§ What is being asked:
When you find the line with "The image size is (838, 506)." among the records below, reproduce it and each line after it exactly, ending with the line with "Given: Click the Select and Continue button".

§ Data for this task:
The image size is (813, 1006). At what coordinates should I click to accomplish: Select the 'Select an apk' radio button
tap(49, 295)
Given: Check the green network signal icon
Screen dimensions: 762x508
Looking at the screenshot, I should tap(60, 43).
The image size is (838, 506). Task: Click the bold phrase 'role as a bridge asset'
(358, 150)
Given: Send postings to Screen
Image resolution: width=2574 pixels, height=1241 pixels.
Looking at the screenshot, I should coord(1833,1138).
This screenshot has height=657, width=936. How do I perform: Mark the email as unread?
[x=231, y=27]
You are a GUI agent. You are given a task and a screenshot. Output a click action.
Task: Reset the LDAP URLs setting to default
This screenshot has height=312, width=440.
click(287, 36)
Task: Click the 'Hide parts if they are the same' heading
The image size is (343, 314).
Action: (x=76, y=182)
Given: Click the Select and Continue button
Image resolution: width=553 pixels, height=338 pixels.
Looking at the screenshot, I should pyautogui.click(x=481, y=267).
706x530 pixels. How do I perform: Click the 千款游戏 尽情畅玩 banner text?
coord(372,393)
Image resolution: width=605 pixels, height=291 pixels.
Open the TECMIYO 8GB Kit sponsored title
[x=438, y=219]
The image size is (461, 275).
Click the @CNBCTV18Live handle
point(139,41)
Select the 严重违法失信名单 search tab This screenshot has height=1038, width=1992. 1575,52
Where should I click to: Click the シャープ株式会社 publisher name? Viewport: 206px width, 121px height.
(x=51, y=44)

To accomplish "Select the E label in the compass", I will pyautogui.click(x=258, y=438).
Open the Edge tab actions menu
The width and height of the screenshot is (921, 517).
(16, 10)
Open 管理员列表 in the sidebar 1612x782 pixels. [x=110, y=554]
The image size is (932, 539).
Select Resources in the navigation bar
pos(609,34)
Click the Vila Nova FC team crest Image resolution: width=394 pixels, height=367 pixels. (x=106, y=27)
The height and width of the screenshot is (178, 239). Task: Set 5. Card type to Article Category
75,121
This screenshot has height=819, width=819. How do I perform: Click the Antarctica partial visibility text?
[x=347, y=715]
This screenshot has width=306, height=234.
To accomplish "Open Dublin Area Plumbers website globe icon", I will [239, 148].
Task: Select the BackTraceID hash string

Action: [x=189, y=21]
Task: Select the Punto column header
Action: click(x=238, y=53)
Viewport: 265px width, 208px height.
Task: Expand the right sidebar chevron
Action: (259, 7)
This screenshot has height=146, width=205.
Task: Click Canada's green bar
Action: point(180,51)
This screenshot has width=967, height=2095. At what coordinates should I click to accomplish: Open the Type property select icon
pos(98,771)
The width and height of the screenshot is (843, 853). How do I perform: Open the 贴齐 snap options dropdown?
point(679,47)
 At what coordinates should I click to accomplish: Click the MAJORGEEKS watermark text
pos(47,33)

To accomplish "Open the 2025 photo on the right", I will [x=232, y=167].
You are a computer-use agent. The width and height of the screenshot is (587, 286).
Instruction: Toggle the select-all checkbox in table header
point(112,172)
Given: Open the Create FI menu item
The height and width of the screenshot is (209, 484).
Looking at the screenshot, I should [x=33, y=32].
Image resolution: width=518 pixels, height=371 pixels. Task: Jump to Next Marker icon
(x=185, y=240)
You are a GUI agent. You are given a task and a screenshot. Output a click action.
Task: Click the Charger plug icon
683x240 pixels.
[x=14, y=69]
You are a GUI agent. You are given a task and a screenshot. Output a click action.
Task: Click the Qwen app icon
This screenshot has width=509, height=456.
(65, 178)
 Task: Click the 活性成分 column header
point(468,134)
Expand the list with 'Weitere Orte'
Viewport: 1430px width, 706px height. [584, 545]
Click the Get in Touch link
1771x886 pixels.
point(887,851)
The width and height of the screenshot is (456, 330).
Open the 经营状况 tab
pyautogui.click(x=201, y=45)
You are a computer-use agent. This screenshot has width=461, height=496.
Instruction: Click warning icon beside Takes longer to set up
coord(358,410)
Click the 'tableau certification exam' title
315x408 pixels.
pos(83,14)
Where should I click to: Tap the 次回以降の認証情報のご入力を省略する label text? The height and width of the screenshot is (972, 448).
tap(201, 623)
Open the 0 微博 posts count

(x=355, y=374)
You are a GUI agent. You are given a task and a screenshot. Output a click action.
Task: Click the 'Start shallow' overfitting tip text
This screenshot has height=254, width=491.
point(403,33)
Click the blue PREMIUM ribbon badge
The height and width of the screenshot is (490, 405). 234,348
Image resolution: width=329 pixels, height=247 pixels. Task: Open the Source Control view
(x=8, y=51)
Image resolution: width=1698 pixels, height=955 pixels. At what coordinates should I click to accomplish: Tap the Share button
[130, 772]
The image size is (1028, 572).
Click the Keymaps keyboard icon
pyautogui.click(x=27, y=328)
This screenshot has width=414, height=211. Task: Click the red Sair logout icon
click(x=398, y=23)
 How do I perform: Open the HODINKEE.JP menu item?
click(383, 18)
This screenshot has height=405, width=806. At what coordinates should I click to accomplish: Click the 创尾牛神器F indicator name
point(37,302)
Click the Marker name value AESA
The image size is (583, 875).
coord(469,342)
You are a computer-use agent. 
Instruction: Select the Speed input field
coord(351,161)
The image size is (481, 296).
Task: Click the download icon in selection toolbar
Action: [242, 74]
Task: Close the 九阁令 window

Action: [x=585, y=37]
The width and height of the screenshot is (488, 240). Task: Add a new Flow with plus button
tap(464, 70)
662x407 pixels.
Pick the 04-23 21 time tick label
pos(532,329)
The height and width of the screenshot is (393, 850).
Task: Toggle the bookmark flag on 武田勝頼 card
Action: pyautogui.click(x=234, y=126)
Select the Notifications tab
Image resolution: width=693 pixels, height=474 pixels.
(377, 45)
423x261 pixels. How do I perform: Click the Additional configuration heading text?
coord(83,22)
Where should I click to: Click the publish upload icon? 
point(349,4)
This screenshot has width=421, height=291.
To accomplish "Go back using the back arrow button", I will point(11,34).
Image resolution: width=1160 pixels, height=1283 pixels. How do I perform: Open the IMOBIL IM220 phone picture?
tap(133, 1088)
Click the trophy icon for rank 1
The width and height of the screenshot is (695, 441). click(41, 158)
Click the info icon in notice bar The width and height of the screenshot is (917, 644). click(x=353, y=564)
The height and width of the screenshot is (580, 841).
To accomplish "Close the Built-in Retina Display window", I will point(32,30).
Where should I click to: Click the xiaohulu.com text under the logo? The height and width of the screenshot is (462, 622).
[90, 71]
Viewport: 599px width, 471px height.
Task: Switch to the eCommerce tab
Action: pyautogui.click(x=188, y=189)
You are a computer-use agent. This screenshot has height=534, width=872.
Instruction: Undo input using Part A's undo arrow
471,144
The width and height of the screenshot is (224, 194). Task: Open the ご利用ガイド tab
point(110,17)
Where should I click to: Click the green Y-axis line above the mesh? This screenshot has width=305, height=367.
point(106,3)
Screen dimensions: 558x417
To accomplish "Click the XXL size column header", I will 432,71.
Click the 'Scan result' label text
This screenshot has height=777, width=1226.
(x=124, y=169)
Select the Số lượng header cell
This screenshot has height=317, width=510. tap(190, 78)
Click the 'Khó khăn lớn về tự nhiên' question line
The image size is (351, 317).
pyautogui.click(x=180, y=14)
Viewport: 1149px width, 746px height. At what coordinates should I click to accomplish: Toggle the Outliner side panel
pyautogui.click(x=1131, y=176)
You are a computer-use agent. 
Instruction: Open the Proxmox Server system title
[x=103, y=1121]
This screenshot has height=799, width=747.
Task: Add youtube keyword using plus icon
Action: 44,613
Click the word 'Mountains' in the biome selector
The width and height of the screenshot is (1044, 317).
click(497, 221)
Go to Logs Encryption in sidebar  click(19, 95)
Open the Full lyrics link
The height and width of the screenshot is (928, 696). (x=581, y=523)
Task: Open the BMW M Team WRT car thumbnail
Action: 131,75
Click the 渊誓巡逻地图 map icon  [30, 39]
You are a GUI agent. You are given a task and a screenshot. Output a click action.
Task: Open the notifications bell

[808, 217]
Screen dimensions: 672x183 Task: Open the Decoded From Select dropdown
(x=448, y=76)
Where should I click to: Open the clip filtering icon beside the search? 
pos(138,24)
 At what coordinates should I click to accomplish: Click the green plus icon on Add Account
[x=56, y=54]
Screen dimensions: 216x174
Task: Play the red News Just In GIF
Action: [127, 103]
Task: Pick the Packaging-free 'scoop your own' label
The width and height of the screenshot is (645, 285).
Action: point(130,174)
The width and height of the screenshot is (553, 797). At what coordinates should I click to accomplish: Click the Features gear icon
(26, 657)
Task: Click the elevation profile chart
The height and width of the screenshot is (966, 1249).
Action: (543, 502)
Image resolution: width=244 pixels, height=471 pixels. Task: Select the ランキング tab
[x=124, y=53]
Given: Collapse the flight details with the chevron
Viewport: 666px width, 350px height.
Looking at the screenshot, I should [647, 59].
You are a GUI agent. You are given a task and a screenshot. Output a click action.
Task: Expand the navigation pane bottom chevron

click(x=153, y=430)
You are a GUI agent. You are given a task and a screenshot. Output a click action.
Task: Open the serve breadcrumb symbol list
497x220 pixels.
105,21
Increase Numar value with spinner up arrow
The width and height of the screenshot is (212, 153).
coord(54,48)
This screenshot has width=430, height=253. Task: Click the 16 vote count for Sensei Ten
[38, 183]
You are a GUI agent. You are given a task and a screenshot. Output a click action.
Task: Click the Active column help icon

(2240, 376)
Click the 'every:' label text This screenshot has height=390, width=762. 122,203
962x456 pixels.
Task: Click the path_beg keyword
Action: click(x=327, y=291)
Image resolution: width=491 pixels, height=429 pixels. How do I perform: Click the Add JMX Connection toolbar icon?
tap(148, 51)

§ Exercise solution:
The image size is (838, 506). Task: Click the bold phrase 'role as a bridge asset'
(358, 150)
Given: Send postings to Screen
Image resolution: width=2574 pixels, height=1241 pixels.
Looking at the screenshot, I should coord(1833,1138).
This screenshot has height=657, width=936. How do I perform: Mark the email as unread?
[x=231, y=27]
You are a GUI agent. You are given a task and a screenshot. Output a click action.
Task: Reset the LDAP URLs setting to default
This screenshot has height=312, width=440.
click(287, 36)
Task: Click the 'Hide parts if they are the same' heading
The image size is (343, 314).
Action: (x=76, y=182)
Given: Click the Select and Continue button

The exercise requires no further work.